請求項５記載の方法において、段階（g）の核酸断片が、該断片を制限酵素で切断することによって得られたものである方法。
請求項１記載の方法において、段階（d）のPCRサイクルが少なくとも５回繰り返される方法。
請求項１記載の方法において、段階（b）が、ポリメラーゼがPCRのプライマー伸長段階で用いられる温度特異的な態様において、ポリメラーゼに可逆的に結合しポリメラーゼ活性を阻害する抗体を加える段階をさらに含む方法。
核酸断片の混合物中の非標的核酸断片の増幅を選択的に抑制するための方法において、
（a）ヘテロポリヌクレオチドプライマー結合配列およびヘテロポリヌクレオチド抑制配列を含む第一PCR抑制アダプターを、第一核酸試料中の核酸断片の末端にライゲーションにより接続する段階であって、該アダプターが該核酸断片にライゲーションより接続される時に該抑制配列が該プライマー結合配列より該第一核酸断片の近傍側に位置するように、該アダプターが設計されている段階、およびヘテロポリヌクレオチドプライマー結合配列およびヘテロポリヌクレオチド抑制配列を含む第二PCR抑制アダプターを、第二核酸試料中の核酸断片の末端にライゲーションにより接続する段階であって、該アダプターが該核酸断片にライゲーションにより接続される時に該抑制配列が該プライマー結合配列より該第二核酸断片の近傍側に位置するように、該アダプターが設計されている段階、
（b）第一および第二核酸試料を合わせて、核酸断片混合物を作成する段階、
（c）該核酸断片を変性させ、再アニールさせる段階、
（d）核酸混合物を、該第一アダプターのヌクレオチド配列の一部に相補的なヌクレオチド配列を含む第一核酸プライマーと接触させ、核酸混合物を、該第二アダプターのヌクレオチド配列の一部に相補的なヌクレオチド配列を含む第二核酸プライマーと接触させる段階、
（e）段階（c）の後に得られた該混合物に、PCRを行うために必要な有効量の試薬を加える段階、ならびに
（f）段階（e）の後に得られた混合物に対して、PCRの変性段階、アニーリング段階およびプライマー伸長段階を少なくとも1回繰り返す段階、を含む方法。

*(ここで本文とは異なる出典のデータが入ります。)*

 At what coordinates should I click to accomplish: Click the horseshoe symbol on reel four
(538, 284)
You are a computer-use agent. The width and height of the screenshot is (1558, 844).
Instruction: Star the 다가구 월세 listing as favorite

請求項9記載の方法において、アダプターおよび核酸断片が二本鎖の核酸を含み、段階（e）が、該核酸断片の変性および再アニーリングの後に該アダプターの一本鎖部位を二本鎖化する段階をさらに含む方法。
核酸断片の混合物中の非標的核酸断片の増幅を選択的に抑制するための方法において、
（a）核酸試料を、第一および第二核酸試料に分ける段階、
（b）ヘテロポリヌクレオチドプライマー結合配列およびヘテロポリヌクレオチド抑制配列を含む第一PCR抑制アダプターを、該第一核酸試料中の核酸断片の末端にライゲーションにより接続する段階であって、該アダプターが該核酸断片にライゲーションにより接続される時に該抑制配列が該プライマー結合配列より該核酸断片の近傍側に位置するように、該アダプターが設計されている段階、およびヘテロポリヌクレオチドプライマー結合配列およびヘテロポリヌクレオチド抑制配列を含む第二PCR抑制アダプターを、該第二核酸試料中の核酸断片の末端にライゲーションにより接続する段階であって、該アダプターが該核酸断片にライゲーションにより接続される時に該抑制配列が該プライマー結合配列より該核酸断片の近傍側に位置するように、該アダプターが設計されている段階、
（c）該核酸断片を変性し、再アニールさせる段階、
（d）第一および第二核酸試料を合わせて、該核酸断片混合物を作成する段階、
（e）該酸混合物を、該第一アダプターのヌクレオチド配列の一部に相補的なヌクレオチド配列を含む第一核酸プライマーと接触させ、核酸混合物を、該第二アダプターのヌクレオチド配列の一部に相補的なヌクレオチド配列を含む第二核酸と接触させる段階、
（f）段階（e）の後に得られた混合物に、PCRを行うために必要な有効量の試薬を加える段階、ならびに
（g）段階（f）の後に得られた混合物に、PCRの変性段階、アニーリング段階およびプライマー伸長段階を少なくとも1回繰り返す段階、を含む方法。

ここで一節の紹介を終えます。